**OBJECTIVE:**
Reproduce the items from the line containing "Task: Click the tag icon in options search" through the end of the items, inclusive, leaving out the pictures.

Items from a data source
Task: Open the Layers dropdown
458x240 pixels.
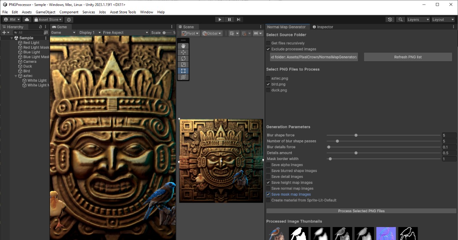Action: tap(417, 19)
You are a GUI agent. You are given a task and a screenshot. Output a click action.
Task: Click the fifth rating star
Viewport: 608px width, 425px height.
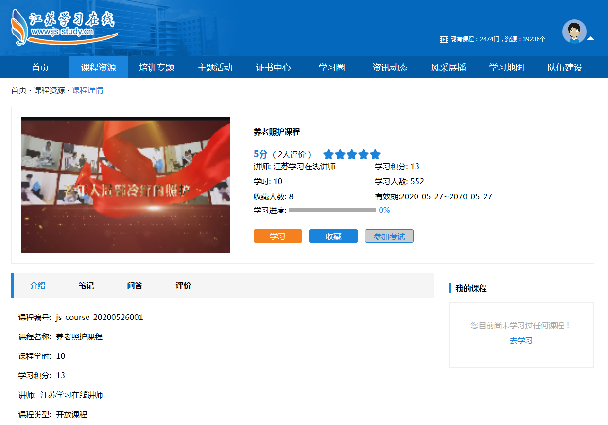(375, 155)
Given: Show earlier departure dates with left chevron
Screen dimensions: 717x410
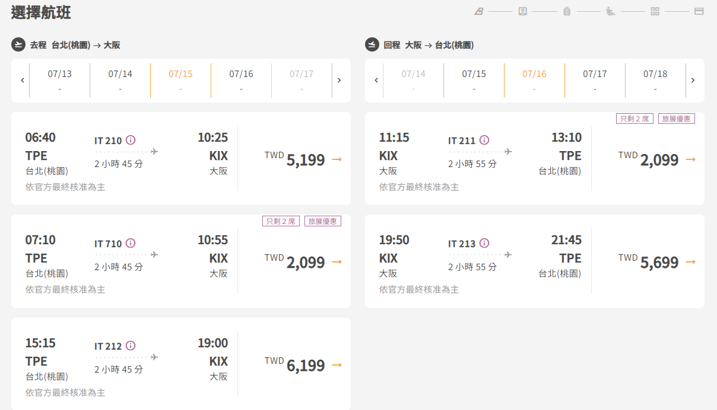Looking at the screenshot, I should (23, 80).
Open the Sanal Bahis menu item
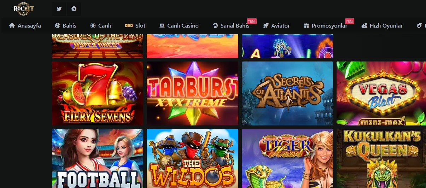426x188 pixels. tap(231, 25)
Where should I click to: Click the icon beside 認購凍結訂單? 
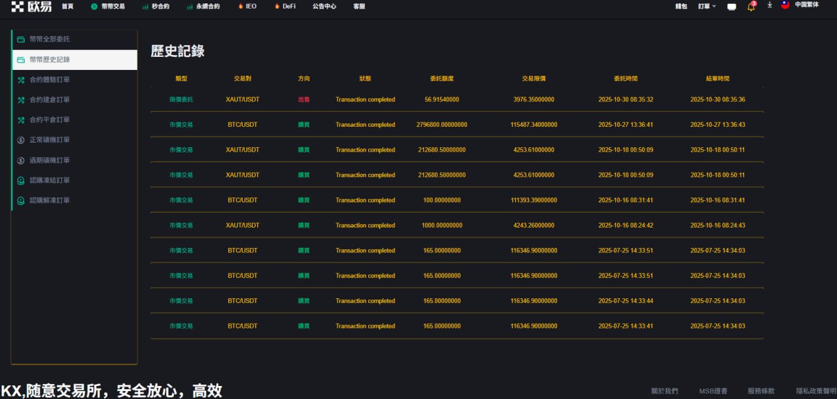click(x=21, y=181)
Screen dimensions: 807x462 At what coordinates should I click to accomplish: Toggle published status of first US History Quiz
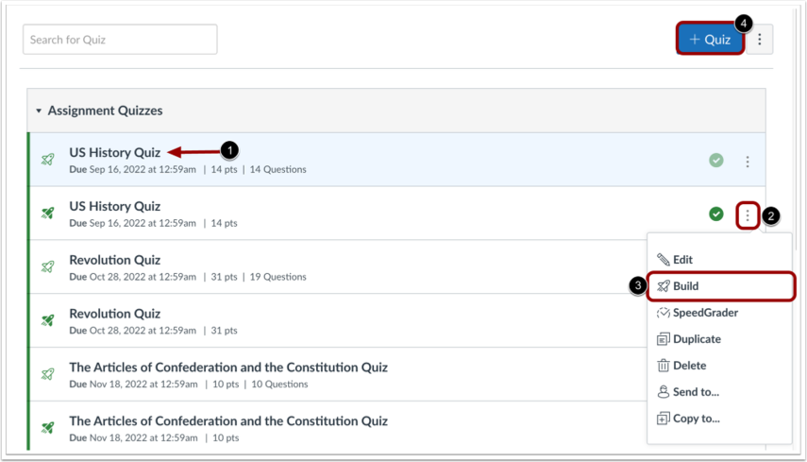click(x=715, y=161)
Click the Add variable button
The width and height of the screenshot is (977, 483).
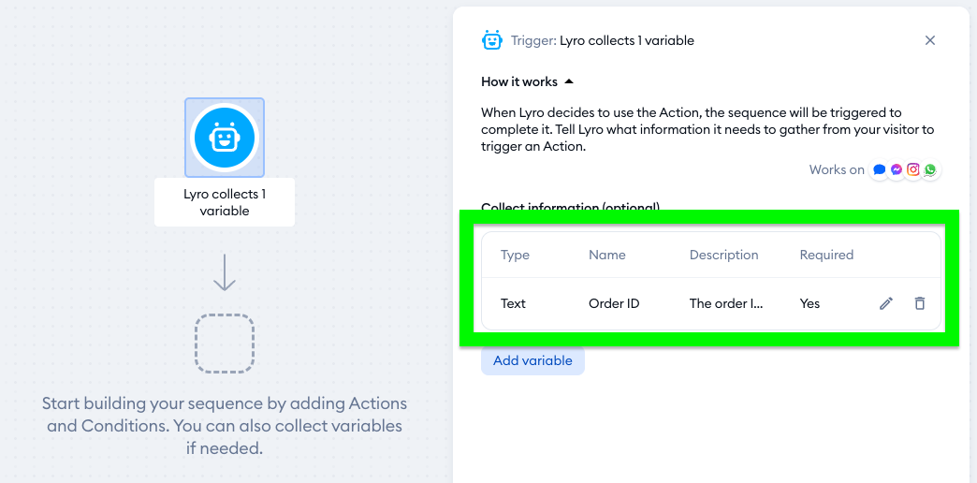coord(532,360)

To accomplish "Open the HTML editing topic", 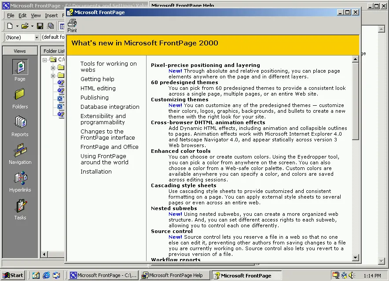I will (x=98, y=88).

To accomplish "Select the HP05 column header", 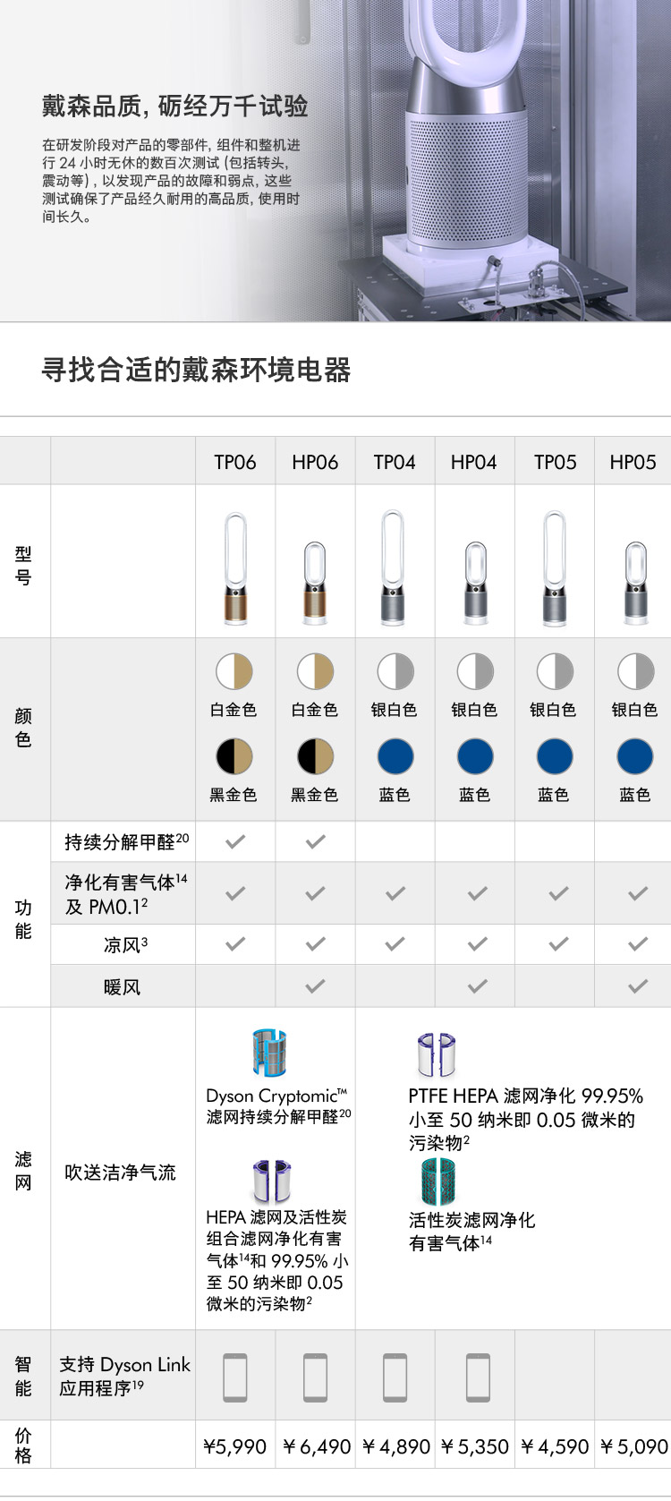I will (633, 462).
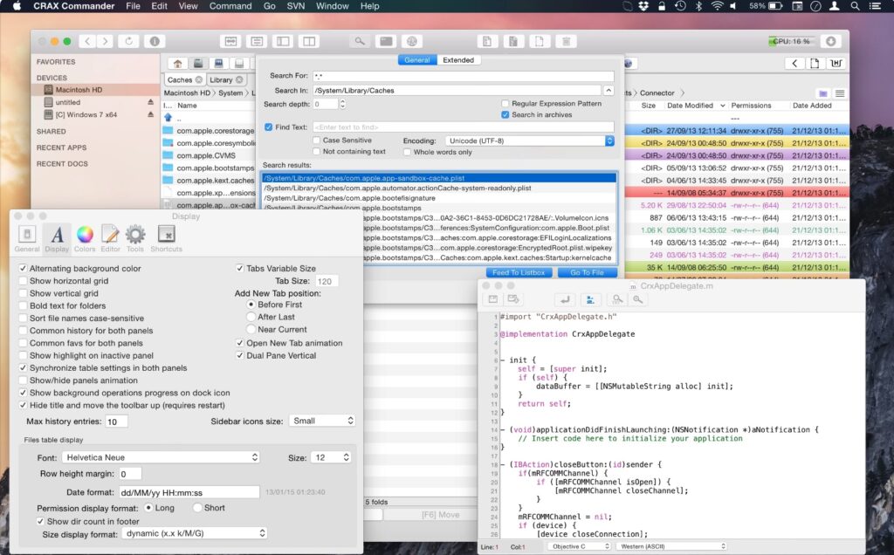Viewport: 894px width, 555px height.
Task: Click the Tools gear icon in preferences
Action: coord(135,236)
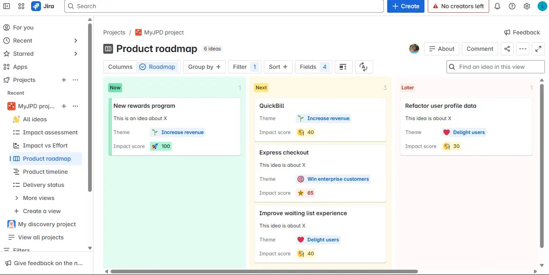Click the share icon near Comment
Viewport: 549px width, 275px height.
(507, 49)
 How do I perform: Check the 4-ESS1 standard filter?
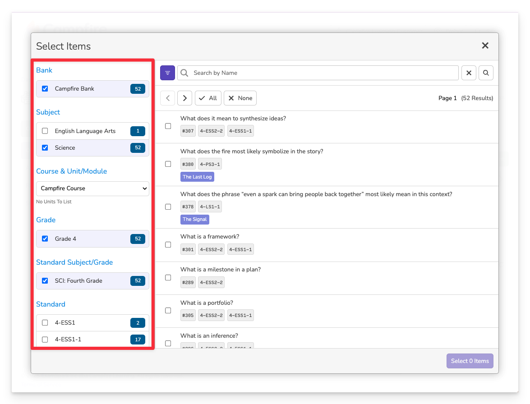(45, 323)

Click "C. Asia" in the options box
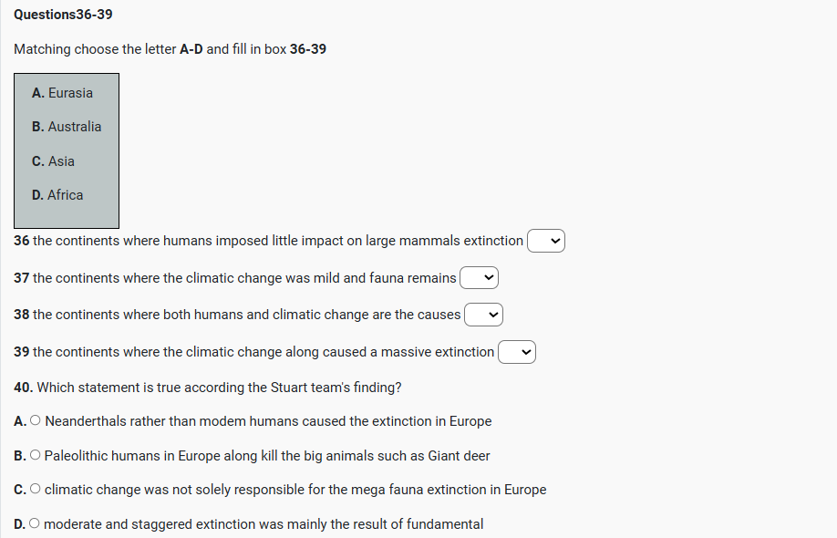click(53, 161)
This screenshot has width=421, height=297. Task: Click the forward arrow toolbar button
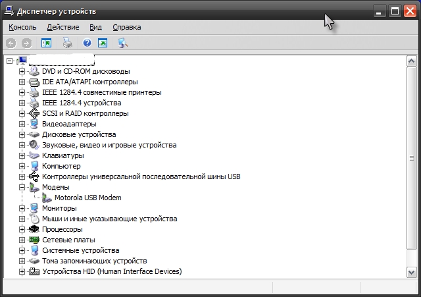26,43
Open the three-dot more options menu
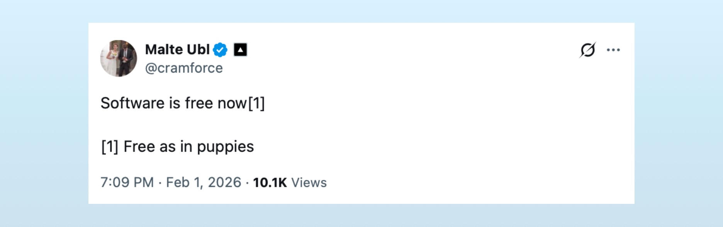 (x=613, y=50)
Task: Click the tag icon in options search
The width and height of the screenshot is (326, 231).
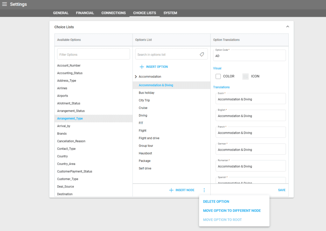Action: pos(202,54)
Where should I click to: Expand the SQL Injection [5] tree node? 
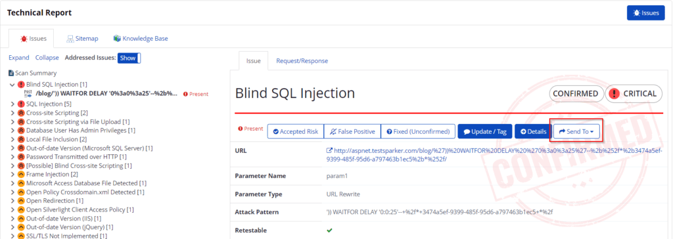click(x=12, y=104)
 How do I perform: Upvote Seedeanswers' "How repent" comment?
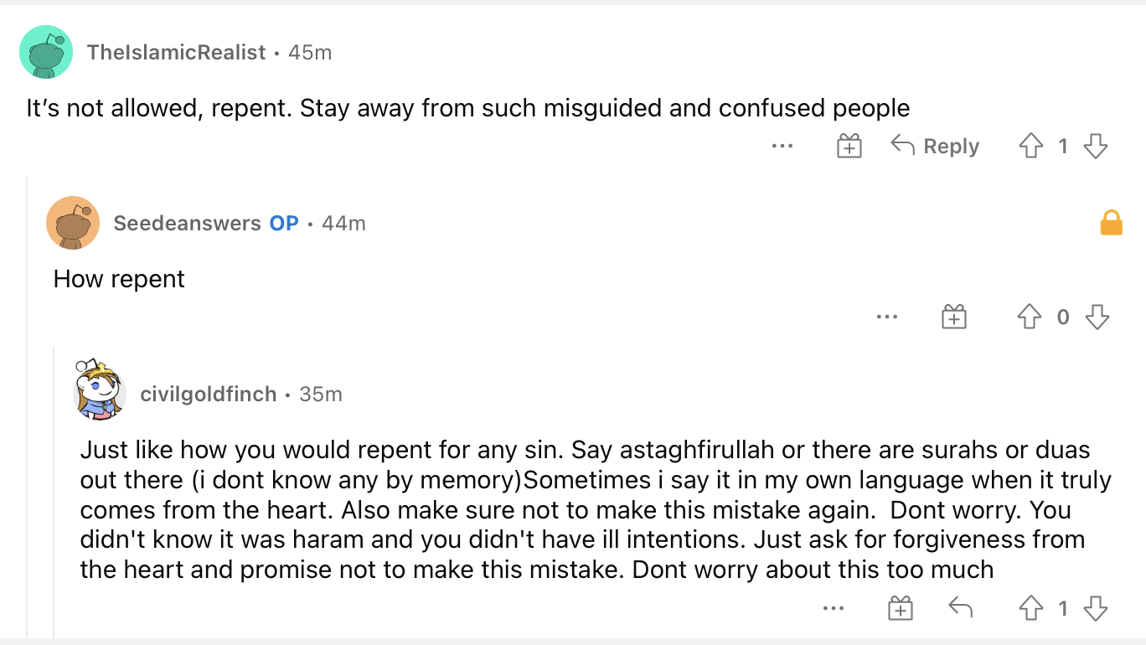(1030, 317)
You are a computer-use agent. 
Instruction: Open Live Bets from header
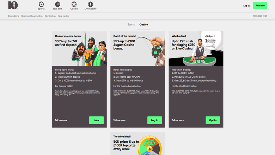coord(57,6)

**ANSWER:**
Task: Click the tag icon in options search
The width and height of the screenshot is (326, 231).
Action: pos(202,54)
Where should I click to: Expand the SQL Injection [5] tree node? 
click(x=12, y=104)
 How do I perform: Upvote Seedeanswers' "How repent" comment?
(1030, 317)
You are a computer-use agent. 
Instruction: Open Live Bets from header
coord(57,6)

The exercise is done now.